_Task brief_:
Show every line of the data below that includes the word "Sertifikası".

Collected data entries
╭──

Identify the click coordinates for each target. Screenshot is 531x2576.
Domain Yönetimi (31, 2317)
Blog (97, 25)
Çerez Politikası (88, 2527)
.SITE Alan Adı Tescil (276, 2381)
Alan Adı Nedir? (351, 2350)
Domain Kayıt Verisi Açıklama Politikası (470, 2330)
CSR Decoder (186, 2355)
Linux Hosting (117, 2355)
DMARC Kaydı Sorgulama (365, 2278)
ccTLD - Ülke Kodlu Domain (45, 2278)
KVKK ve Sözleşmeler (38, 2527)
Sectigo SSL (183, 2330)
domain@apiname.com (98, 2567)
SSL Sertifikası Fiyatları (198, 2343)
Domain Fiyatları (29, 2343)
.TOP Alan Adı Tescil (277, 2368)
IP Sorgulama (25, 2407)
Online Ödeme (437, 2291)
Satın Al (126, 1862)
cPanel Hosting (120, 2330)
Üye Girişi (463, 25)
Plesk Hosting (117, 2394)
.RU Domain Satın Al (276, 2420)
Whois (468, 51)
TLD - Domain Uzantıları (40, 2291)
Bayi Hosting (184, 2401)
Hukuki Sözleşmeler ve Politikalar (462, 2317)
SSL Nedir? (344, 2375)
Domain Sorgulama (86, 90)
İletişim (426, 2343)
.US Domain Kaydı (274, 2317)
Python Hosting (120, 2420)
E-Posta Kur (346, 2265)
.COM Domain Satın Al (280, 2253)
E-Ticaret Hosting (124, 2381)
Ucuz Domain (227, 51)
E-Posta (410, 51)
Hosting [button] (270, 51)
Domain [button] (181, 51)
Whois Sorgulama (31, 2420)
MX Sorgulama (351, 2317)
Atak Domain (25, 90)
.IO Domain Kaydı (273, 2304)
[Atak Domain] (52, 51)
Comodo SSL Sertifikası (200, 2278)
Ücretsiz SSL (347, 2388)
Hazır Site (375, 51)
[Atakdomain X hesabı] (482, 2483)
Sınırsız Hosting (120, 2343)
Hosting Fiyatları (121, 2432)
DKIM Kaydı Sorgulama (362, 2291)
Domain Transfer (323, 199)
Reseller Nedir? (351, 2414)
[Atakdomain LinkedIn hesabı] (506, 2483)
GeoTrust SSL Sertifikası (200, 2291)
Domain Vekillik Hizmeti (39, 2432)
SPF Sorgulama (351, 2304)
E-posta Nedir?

╰──

_The completed task_:
SSL Sertifikası Fiyatları (198, 2343)
Comodo SSL Sertifikası (200, 2278)
GeoTrust SSL Sertifikası (200, 2291)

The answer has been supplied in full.